# Provided data
■ ■ ■

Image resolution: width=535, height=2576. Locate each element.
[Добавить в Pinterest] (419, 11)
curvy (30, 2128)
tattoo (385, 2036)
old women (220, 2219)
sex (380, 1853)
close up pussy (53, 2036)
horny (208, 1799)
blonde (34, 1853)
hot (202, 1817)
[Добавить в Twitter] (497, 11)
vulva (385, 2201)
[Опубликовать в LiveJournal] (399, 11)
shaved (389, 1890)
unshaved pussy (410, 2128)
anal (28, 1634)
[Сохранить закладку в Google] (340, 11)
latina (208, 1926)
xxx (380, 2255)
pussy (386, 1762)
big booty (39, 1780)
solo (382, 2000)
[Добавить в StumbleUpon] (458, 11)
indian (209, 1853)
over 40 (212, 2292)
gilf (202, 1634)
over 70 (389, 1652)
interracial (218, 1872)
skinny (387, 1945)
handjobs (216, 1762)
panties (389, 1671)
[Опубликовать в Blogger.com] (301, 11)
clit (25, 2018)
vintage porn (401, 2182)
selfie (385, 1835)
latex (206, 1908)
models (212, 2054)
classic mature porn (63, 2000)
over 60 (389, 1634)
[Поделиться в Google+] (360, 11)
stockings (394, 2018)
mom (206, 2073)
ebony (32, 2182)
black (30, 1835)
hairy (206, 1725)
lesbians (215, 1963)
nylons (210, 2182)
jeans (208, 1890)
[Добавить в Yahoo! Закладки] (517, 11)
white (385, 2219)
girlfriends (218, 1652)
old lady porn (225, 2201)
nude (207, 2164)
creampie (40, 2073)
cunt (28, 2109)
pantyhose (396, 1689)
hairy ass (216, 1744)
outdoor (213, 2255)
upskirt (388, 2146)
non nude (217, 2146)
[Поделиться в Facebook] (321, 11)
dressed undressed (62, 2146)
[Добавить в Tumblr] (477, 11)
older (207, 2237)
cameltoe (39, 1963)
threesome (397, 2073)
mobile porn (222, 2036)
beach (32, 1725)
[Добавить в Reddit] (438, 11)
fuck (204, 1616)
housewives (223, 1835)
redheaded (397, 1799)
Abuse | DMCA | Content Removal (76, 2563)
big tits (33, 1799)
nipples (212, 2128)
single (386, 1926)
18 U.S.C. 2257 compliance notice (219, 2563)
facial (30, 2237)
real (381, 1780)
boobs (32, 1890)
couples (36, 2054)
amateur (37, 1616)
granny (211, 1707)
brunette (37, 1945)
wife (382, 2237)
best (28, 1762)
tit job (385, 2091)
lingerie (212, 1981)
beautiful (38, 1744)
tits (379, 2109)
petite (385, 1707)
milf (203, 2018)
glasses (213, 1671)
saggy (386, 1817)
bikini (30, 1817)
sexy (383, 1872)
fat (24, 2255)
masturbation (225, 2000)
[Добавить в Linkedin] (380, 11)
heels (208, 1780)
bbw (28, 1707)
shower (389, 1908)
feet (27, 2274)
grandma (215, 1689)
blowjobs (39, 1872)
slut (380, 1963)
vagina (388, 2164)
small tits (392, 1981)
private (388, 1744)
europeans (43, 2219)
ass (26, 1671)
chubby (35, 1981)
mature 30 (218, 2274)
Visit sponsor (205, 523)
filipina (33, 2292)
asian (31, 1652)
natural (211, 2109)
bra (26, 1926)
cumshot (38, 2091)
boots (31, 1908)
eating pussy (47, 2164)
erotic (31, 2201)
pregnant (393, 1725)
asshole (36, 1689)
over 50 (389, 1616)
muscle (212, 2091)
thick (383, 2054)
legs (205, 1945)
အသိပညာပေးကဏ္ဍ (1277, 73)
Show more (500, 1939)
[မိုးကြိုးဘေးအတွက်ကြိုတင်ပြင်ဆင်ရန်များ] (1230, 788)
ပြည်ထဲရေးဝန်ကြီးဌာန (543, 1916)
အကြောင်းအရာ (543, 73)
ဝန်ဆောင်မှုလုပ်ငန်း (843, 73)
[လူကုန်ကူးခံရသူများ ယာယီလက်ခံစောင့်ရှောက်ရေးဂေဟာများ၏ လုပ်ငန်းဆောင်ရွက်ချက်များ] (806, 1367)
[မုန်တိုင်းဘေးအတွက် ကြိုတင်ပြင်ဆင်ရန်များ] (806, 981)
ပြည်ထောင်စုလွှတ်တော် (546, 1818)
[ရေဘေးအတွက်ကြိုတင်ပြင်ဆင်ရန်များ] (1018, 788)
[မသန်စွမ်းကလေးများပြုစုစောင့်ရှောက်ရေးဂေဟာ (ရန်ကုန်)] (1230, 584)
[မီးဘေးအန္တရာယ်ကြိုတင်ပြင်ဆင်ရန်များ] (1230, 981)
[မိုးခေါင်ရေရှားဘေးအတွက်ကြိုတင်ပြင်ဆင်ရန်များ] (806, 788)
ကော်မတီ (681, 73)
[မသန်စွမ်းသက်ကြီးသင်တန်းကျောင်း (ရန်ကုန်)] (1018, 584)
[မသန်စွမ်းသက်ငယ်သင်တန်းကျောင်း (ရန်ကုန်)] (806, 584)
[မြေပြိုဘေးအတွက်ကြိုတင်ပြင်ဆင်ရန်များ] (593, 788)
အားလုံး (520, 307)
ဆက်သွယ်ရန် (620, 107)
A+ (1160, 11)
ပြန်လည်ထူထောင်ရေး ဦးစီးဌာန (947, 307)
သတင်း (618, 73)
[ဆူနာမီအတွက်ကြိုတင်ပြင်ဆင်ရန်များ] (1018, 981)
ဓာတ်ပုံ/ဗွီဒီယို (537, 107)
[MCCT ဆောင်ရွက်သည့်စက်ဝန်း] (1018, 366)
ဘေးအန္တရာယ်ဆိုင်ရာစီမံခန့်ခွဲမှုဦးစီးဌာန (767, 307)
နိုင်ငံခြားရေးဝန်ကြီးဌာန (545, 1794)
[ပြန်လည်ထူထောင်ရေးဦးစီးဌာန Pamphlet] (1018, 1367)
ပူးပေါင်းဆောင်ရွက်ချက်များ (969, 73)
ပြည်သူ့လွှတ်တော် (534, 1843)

■ ■ ■

# Work required
The records must be given again in full, exactly as they were written.

# Response to the task
Image resolution: width=535, height=2576. Locate each element.
[Добавить в Pinterest] (419, 11)
curvy (30, 2128)
tattoo (385, 2036)
old women (220, 2219)
sex (380, 1853)
close up pussy (53, 2036)
horny (208, 1799)
blonde (34, 1853)
hot (202, 1817)
[Добавить в Twitter] (497, 11)
vulva (385, 2201)
[Опубликовать в LiveJournal] (399, 11)
shaved (389, 1890)
unshaved pussy (410, 2128)
anal (28, 1634)
[Сохранить закладку в Google] (340, 11)
latina (208, 1926)
xxx (380, 2255)
pussy (386, 1762)
big booty (39, 1780)
solo (382, 2000)
[Добавить в StumbleUpon] (458, 11)
indian (209, 1853)
over 40 (212, 2292)
gilf (202, 1634)
over 70 (389, 1652)
interracial (218, 1872)
skinny (387, 1945)
handjobs (216, 1762)
panties (389, 1671)
[Опубликовать в Blogger.com] (301, 11)
clit (25, 2018)
vintage porn (401, 2182)
selfie (385, 1835)
latex (206, 1908)
models (212, 2054)
classic mature porn (63, 2000)
over 60 (389, 1634)
[Поделиться в Google+] (360, 11)
stockings (394, 2018)
mom (206, 2073)
ebony (32, 2182)
black (30, 1835)
hairy (206, 1725)
lesbians (215, 1963)
nylons (210, 2182)
jeans (208, 1890)
[Добавить в Yahoo! Закладки] (517, 11)
white (385, 2219)
girlfriends (218, 1652)
old lady porn (225, 2201)
nude (207, 2164)
creampie (40, 2073)
cunt (28, 2109)
pantyhose (396, 1689)
hairy ass (216, 1744)
outdoor (213, 2255)
upskirt (388, 2146)
non nude (217, 2146)
[Поделиться в Facebook] (321, 11)
dressed undressed (62, 2146)
[Добавить в Tumblr] (477, 11)
older (207, 2237)
cameltoe (39, 1963)
threesome (397, 2073)
mobile porn (222, 2036)
beach (32, 1725)
[Добавить в Reddit] (438, 11)
fuck (204, 1616)
housewives (223, 1835)
redheaded (397, 1799)
Abuse | DMCA | Content Removal (76, 2563)
big tits (33, 1799)
nipples (212, 2128)
single (386, 1926)
18 U.S.C. 2257 compliance notice (219, 2563)
facial (30, 2237)
real (381, 1780)
boobs (32, 1890)
couples (36, 2054)
amateur (37, 1616)
granny (211, 1707)
brunette (37, 1945)
wife (382, 2237)
best (28, 1762)
tit job (385, 2091)
lingerie (212, 1981)
beautiful (38, 1744)
tits (379, 2109)
petite (385, 1707)
milf (203, 2018)
glasses (213, 1671)
saggy (386, 1817)
bikini (30, 1817)
sexy (383, 1872)
fat (24, 2255)
masturbation (225, 2000)
[Добавить в Linkedin] (380, 11)
heels (208, 1780)
bbw (28, 1707)
shower (389, 1908)
feet (27, 2274)
grandma (215, 1689)
blowjobs (39, 1872)
slut (380, 1963)
vagina (388, 2164)
small tits (392, 1981)
private (388, 1744)
europeans (43, 2219)
ass (26, 1671)
chubby (35, 1981)
mature 30 (218, 2274)
Visit sponsor (205, 523)
filipina (33, 2292)
asian (31, 1652)
natural (211, 2109)
bra (26, 1926)
cumshot (38, 2091)
boots (31, 1908)
eating pussy (47, 2164)
erotic (31, 2201)
pregnant (393, 1725)
asshole (36, 1689)
over 50 (389, 1616)
muscle (212, 2091)
thick (383, 2054)
legs (205, 1945)
အသိပညာပေးကဏ္ဍ (1277, 73)
Show more (500, 1939)
[မိုးကြိုးဘေးအတွက်ကြိုတင်ပြင်ဆင်ရန်များ] (1230, 788)
ပြည်ထဲရေးဝန်ကြီးဌာန (543, 1916)
အကြောင်းအရာ (543, 73)
ဝန်ဆောင်မှုလုပ်ငန်း (843, 73)
[လူကုန်ကူးခံရသူများ ယာယီလက်ခံစောင့်ရှောက်ရေးဂေဟာများ၏ လုပ်ငန်းဆောင်ရွက်ချက်များ] (806, 1367)
[မုန်တိုင်းဘေးအတွက် ကြိုတင်ပြင်ဆင်ရန်များ] (806, 981)
ပြည်ထောင်စုလွှတ်တော် (546, 1818)
[ရေဘေးအတွက်ကြိုတင်ပြင်ဆင်ရန်များ] (1018, 788)
[မသန်စွမ်းကလေးများပြုစုစောင့်ရှောက်ရေးဂေဟာ (ရန်ကုန်)] (1230, 584)
[မီးဘေးအန္တရာယ်ကြိုတင်ပြင်ဆင်ရန်များ] (1230, 981)
[မိုးခေါင်ရေရှားဘေးအတွက်ကြိုတင်ပြင်ဆင်ရန်များ] (806, 788)
ကော်မတီ (681, 73)
[မသန်စွမ်းသက်ကြီးသင်တန်းကျောင်း (ရန်ကုန်)] (1018, 584)
[မသန်စွမ်းသက်ငယ်သင်တန်းကျောင်း (ရန်ကုန်)] (806, 584)
[မြေပြိုဘေးအတွက်ကြိုတင်ပြင်ဆင်ရန်များ] (593, 788)
အားလုံး (520, 307)
ဆက်သွယ်ရန် (620, 107)
A+ (1160, 11)
ပြန်လည်ထူထောင်ရေး ဦးစီးဌာန (947, 307)
သတင်း (618, 73)
[ဆူနာမီအတွက်ကြိုတင်ပြင်ဆင်ရန်များ] (1018, 981)
ဓာတ်ပုံ/ဗွီဒီယို (537, 107)
[MCCT ဆောင်ရွက်သည့်စက်ဝန်း] (1018, 366)
ဘေးအန္တရာယ်ဆိုင်ရာစီမံခန့်ခွဲမှုဦးစီးဌာန (767, 307)
နိုင်ငံခြားရေးဝန်ကြီးဌာန (545, 1794)
[ပြန်လည်ထူထောင်ရေးဦးစီးဌာန Pamphlet] (1018, 1367)
ပူးပေါင်းဆောင်ရွက်ချက်များ (969, 73)
ပြည်သူ့လွှတ်တော် (534, 1843)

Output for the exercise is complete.